Once at the vet’s office, your veterinarian will start him on pain medication. He or she may need to sedate him to remove the broken nail. The quick will need to be cleaned carefully and usually a bandage will be placed. Depending on the severity of the injury and how much quick is exposed, the bandage may need to stay on for several days. Your dog may be sent home on antibiotics to prevent infection as well as pain medication to keep him comfortable. Once home, the bandage (if used) and injured foot will need to be kept clean and dry. Do not allow your dog to lick his injured nail. If he won’t leave it alone, you may need to purchase an E-collar (i.e. Elizabethan collar; known to some as “the cone of shame”) for him to wear. Give all medications as prescribed. Pain usually subsides within a few days. Risk of infection usually passes after about a week. Note that sometimes the nail doesn’t grow back normally if the cells at the base of the nail (where the skin meets the nail) were damaged. Have your vet recheck it if you are not sure if it is healing well.

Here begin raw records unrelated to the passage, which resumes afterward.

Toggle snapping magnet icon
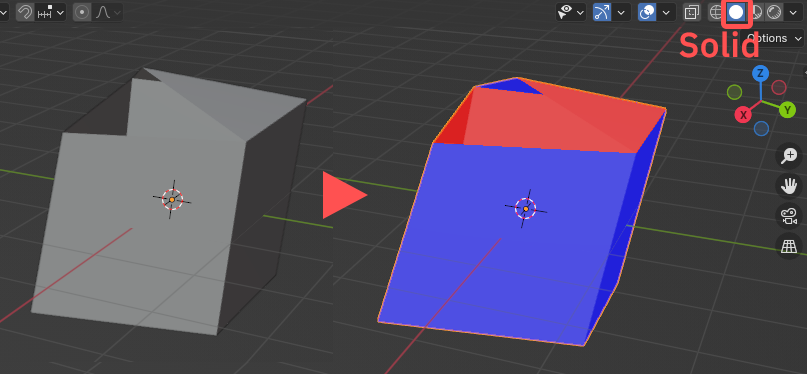 [x=25, y=12]
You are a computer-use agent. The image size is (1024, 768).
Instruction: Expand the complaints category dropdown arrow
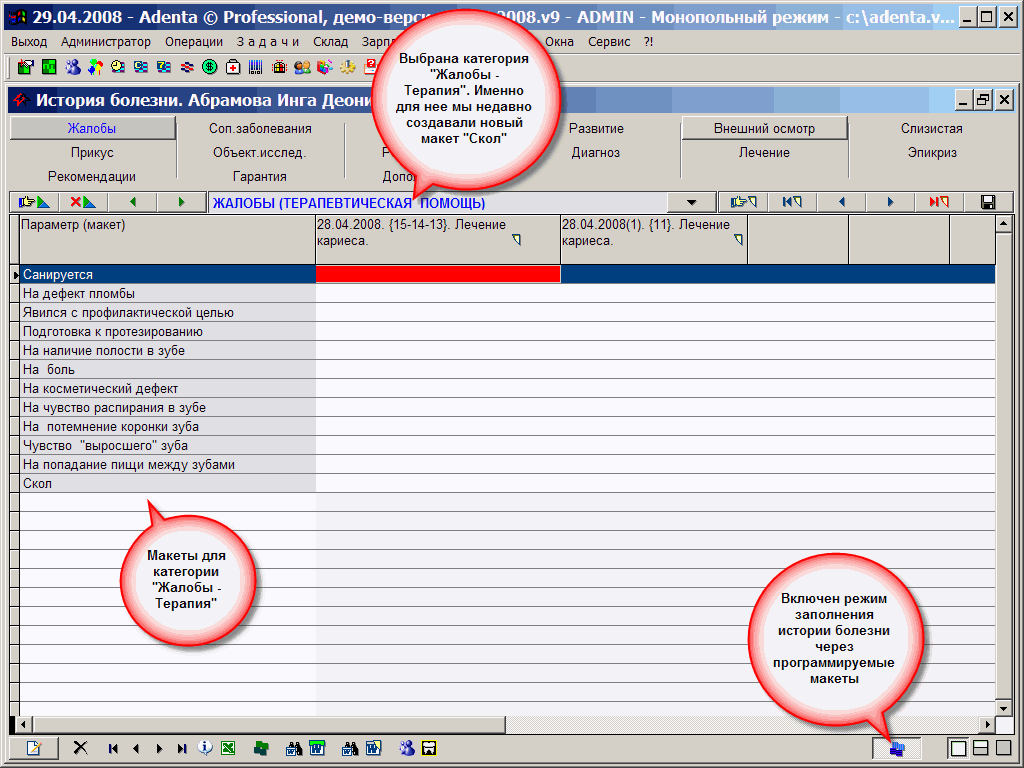point(692,202)
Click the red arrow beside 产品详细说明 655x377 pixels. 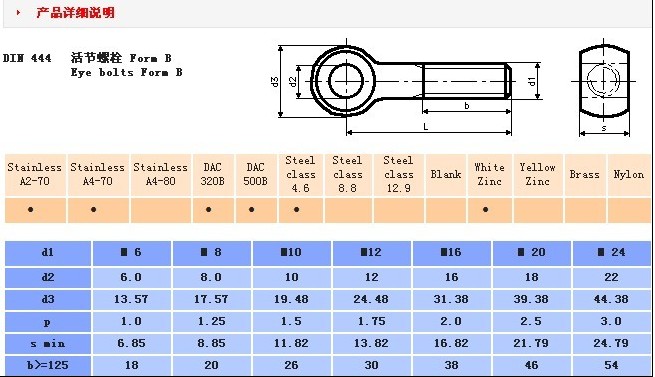[18, 13]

Why do my dog’s toenails keep breaking?

If broken toenails are a common problem with your dog, there may be an underlying issue causing them to break. Chronic or persistent fungal infections, immune-mediated or hereditary diseases such as lupoid onychodystrophy, and nutritional deficiencies can lead to brittle nails that break easy. If your pet likes to dig, broken toenails can be a common problem as well. Have your vet assess your pet to see if an underlying problem might be causing the frequent nail breaks. Once a diagnosis is reached, therapy can be started to hopefully improve nail health.

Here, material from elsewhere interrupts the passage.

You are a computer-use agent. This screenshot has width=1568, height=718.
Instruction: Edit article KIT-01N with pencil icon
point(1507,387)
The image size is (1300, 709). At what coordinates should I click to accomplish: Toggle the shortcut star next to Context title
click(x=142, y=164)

How to Prevent Broken Toenails on Your Dog

Keep your dog's toenails trimmed regularly to help minimize the risk of him snagging a toenail on something. If he is averse to toenail trims, consider a nail dremmel. Frequent walks on abrasive surfaces, such as concrete sidewalks, may also help keep the nails short. Try to discourage your pet from digging or provide a safe area for him to dig that won’t tear up his nails (e.g. sandbox). If digging occurs because of separation anxiety (e.g. he tries to dig his way out of a kennel or crate), talk to your vet about ways to help him get past his anxiety. If broken nails keep occurring, have your vet assess your pet to see if an underlying issue is causing the problem.